Construction has resumed at various projects across India, but challenges such as shortage of labour, the onset of monsoon and liquidity crunch have dampened ramp-up of activities. Most projects that have resumed are government-fund and slowly privately funded large township projects are also restarting work with limited labour available onsite.
In India, construction sector consumes close to 60pc of the steel produced in the country. Both infrastructure and real estate construction have derailed due to the COVID-19 pandemic. Indian Steel Association had revised the country’s steel demand forecast to 93.7mn mt, down by 12.2pc, in case of a 40-day lockdown. Now the lockdown has been partially extended beyond 60 days. Major steel mills in India are locking around 50-60pc utilization rates, while smaller steel producers are running at 30pc capacity, mostly in line with weak demand from construction and automobile sectors. With the onset of monsoon, demand for construction steel is expected to lower further.
COVID-19 is an unprecedented situation and it is impossible to predict when and even if the Indian construction sector will regain its previous momentum. There are too many uncertainties and entirely new variables involved. Much depends on whether or not a cure/vaccine is developed, and on the policy responses to the current situation, said Prashant Thakur, Head of Research at Anarock Property Consultants in an interview to Davis Index.
A major challenge faced by the construction sector includes the return of construction workers to their home states.

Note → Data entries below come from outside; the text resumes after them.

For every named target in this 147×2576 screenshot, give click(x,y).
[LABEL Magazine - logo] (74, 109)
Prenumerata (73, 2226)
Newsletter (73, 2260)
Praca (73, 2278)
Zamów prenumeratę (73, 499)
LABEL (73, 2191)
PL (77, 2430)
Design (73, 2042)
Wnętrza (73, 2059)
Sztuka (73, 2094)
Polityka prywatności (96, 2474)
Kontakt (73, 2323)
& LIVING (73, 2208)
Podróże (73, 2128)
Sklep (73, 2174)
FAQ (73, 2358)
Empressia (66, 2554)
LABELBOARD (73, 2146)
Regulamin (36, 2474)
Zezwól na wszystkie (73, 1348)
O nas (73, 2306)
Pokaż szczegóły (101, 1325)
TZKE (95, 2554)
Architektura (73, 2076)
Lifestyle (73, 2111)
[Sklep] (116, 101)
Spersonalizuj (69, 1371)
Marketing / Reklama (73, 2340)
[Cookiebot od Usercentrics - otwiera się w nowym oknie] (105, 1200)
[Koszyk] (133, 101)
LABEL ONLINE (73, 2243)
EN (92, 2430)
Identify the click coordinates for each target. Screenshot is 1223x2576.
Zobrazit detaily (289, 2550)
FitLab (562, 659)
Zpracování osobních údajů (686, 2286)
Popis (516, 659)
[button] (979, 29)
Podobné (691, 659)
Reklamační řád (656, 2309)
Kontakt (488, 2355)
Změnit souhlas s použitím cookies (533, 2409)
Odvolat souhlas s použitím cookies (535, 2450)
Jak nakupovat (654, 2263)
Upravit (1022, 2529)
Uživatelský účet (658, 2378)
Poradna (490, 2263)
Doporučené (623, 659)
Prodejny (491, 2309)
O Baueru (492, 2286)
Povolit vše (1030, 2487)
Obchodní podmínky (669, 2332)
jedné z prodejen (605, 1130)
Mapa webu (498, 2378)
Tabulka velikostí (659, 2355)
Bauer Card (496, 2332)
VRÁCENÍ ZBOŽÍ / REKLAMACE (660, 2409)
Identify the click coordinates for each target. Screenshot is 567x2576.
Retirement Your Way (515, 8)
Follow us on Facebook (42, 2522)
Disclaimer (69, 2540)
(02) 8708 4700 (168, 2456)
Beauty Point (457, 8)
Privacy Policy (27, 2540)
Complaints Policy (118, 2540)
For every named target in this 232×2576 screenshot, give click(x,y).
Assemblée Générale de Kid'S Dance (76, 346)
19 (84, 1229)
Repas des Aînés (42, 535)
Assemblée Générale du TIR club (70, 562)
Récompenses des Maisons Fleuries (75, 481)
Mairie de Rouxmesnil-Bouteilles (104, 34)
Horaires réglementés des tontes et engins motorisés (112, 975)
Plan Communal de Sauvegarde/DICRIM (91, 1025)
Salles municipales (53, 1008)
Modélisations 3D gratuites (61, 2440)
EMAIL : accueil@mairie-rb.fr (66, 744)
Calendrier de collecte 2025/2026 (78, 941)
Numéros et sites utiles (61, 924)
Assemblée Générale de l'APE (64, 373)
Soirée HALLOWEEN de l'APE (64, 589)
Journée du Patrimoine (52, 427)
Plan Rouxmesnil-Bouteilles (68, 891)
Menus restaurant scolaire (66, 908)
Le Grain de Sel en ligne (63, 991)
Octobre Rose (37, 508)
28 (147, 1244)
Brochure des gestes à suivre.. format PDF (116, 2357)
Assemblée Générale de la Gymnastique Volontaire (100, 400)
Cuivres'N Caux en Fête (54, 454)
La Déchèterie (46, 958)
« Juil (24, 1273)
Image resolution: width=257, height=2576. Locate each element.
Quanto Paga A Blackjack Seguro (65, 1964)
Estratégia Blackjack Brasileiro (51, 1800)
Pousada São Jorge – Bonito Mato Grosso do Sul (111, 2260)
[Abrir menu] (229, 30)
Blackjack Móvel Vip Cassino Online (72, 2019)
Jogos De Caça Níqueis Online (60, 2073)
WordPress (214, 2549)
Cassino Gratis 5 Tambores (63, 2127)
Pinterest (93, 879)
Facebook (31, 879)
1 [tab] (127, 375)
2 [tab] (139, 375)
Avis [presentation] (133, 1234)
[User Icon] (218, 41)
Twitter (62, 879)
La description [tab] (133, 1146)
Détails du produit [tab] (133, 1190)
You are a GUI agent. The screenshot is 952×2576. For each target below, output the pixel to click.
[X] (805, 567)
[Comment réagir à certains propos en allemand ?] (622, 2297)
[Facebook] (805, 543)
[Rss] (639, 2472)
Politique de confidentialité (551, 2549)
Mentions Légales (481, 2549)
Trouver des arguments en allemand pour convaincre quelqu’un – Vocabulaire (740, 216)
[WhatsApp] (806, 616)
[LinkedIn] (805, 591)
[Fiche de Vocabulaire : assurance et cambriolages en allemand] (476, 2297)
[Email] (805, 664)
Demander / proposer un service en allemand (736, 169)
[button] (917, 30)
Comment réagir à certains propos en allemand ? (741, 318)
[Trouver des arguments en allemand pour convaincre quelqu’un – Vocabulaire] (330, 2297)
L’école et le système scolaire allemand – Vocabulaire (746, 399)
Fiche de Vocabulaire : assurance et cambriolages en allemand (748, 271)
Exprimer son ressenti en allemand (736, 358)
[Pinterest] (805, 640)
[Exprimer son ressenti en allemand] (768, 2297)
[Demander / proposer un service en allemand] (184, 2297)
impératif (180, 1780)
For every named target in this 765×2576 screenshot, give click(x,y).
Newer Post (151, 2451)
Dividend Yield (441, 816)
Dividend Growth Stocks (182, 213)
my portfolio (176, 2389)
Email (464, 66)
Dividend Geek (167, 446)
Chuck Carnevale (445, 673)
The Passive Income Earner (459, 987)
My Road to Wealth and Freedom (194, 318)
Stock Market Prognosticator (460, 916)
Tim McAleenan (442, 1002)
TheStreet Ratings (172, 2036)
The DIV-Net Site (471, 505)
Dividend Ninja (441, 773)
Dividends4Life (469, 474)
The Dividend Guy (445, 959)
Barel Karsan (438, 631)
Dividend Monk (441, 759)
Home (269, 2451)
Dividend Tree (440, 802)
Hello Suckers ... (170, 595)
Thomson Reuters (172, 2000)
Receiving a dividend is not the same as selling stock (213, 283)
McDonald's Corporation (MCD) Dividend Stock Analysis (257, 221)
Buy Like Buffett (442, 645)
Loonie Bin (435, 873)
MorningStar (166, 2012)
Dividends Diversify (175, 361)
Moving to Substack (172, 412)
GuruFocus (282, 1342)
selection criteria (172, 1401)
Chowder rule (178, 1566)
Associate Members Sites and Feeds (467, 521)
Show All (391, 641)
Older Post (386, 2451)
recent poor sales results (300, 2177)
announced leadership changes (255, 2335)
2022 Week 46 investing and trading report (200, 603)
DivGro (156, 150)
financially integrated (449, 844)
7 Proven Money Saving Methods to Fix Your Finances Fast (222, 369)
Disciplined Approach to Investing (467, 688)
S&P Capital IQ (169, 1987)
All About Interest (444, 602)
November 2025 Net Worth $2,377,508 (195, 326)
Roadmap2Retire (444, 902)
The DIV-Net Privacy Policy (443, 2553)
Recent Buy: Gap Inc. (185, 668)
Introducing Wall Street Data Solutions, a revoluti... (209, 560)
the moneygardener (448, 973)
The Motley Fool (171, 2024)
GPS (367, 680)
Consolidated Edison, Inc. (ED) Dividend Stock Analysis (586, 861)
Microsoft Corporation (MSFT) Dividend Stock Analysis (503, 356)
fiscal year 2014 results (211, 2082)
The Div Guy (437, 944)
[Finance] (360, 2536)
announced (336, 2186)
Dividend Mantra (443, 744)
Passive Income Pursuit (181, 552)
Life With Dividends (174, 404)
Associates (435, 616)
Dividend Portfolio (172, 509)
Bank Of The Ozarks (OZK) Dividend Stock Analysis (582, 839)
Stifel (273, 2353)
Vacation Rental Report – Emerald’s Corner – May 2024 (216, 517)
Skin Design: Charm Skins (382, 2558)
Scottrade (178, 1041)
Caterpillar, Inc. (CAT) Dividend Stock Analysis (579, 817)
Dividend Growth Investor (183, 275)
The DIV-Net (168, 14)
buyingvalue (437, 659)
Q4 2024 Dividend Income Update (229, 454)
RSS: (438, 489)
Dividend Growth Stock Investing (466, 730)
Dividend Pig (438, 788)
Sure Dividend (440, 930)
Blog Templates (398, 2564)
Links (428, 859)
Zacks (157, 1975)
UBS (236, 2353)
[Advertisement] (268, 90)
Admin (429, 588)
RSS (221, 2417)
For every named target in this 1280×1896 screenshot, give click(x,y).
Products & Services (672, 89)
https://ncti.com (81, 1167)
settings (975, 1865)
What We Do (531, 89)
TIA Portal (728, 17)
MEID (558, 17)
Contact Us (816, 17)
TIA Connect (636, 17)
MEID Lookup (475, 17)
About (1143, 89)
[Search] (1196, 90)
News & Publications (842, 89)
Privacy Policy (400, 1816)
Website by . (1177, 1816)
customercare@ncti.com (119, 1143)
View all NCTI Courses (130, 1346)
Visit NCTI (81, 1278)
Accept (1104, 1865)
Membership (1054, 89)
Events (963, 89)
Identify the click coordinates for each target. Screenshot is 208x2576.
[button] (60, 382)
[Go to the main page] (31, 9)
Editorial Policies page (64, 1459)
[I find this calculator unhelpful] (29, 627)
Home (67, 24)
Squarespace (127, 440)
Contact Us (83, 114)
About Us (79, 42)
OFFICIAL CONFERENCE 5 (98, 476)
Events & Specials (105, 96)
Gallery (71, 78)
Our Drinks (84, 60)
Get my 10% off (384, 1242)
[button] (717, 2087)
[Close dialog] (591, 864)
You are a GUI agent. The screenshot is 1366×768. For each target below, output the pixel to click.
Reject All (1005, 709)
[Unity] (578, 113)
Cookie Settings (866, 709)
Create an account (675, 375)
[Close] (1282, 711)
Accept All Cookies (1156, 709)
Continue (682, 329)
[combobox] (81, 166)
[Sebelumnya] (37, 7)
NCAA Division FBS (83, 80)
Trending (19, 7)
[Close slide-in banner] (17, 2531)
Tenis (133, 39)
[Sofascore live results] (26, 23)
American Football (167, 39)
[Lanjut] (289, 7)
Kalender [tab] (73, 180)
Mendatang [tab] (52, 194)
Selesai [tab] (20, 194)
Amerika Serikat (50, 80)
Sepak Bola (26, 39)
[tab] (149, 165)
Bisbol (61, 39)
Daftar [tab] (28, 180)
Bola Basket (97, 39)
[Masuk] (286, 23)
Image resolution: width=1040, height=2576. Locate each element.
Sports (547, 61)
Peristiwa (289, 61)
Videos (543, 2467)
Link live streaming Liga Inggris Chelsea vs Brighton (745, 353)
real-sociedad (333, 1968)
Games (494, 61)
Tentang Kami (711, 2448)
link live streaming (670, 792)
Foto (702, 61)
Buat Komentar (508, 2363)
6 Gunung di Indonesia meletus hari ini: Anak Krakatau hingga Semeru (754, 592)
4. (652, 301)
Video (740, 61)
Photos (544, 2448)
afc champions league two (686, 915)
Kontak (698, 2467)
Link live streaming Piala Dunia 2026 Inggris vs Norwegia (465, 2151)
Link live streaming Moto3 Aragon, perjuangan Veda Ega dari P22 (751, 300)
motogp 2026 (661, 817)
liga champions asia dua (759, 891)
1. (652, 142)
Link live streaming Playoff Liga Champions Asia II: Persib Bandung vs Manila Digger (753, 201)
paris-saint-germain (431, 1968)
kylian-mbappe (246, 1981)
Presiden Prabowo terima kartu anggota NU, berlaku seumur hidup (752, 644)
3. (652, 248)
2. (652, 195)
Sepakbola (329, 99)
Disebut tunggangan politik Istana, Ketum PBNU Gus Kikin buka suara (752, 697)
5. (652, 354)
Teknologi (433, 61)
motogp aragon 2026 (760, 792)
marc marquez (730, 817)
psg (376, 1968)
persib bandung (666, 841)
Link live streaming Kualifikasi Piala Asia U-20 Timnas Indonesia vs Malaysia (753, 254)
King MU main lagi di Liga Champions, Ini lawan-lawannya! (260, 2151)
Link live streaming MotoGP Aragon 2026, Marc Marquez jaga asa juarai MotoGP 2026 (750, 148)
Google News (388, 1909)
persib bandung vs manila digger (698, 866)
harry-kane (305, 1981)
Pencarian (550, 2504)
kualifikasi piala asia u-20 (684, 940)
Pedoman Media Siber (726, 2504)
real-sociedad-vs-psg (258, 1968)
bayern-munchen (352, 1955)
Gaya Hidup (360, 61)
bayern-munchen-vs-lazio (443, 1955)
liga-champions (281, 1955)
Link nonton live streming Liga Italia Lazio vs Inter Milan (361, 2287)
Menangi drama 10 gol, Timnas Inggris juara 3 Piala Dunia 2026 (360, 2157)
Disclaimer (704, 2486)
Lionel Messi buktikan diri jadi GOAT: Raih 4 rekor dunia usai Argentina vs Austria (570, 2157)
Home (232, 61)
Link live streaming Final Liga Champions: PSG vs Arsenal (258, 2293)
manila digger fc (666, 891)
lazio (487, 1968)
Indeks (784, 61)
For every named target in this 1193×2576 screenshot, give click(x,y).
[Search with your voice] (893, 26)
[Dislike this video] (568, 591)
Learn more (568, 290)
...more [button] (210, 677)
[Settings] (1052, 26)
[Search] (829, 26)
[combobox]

Without sufficient labour, the potential of the construction sector is limited. Currently, real estate and infrastructure projects only have whatever local labour is available at their disposal. Apart from that, the costs of construction materials have spiked, said Thakur.
Financial measures such as the moratorium on housing EMI’s and deferment of interest payments will give a lot of relief to consumers as they can now rearrange their finances. RBI’s repo cut of 40 basis points to 4pc is also a welcome move. With the cost of funds coming down for banks, borrowers will stand to gain as the EMIs on home loans are expected to fall. This is another big announcement which will ease liquidity for developers. However, the quick transmission will be key to the huge liquidity infused by RBI. All these measures augur well for the real estate sector during such trying times, said Surendra Hiranandani, CMD of House of Hiranandani.
On the liquidity front, even with state-funded projects, many contractors have stalled work as government agencies are yet to clear their long-pending dues. Real estate developers have difficulty getting access to credit due to the risk aversion nature of financial institutions to the infrastructure sector. The extension of the moratorium on loan repayment until August 31 could ease some liquidity pressure and the extension of RERA deadlines will aid smaller local developers.
Due to supply disruption and the resultant increase in input costs the price of construction materials such as cement and steel have increased steeply. The price of rebar have gained as prices of semi-finished steel (ingots and billet) rose amid short supply of ferrous scrap and increase in sponge iron prices.
The Davis Index for rebar (TMT) has appreciated 8pc from Rs32,800/mt on March 9 (pre-lockdown) to Rs35,700/mt ex-work Raipur producer on May 27. In cities like Mumbai, demand for construction steel has slumped and will take a long time to revive compared to other parts of the country. This has reduced steel mills ability to increase the price of rebar despite pressure on their margins.
Indian economy is expected to contract 40pc in the June quarter or the first quarter of fiscal 2020 (Q1FY2021) but Q2 could witness a recovery with 7.1pc GDP, according to SBI Research. India’s Q1 GDP number is estimated at (-6.8pc). For Q4FY20, GDP growth is estimated at 1.2pc, with full year GDP at 4.2pc.
Top 10 states of India which account for 75pc of the country’s total GDP have the largest number of confirmed virus cases. The economic outlook is discouraging given that COVID-19 cases are expected to rise fast and reach an alarming rate by the last week of June. Construction contributes about 5pc to India’s GDP, while 2pc is the contribution of the steel industry.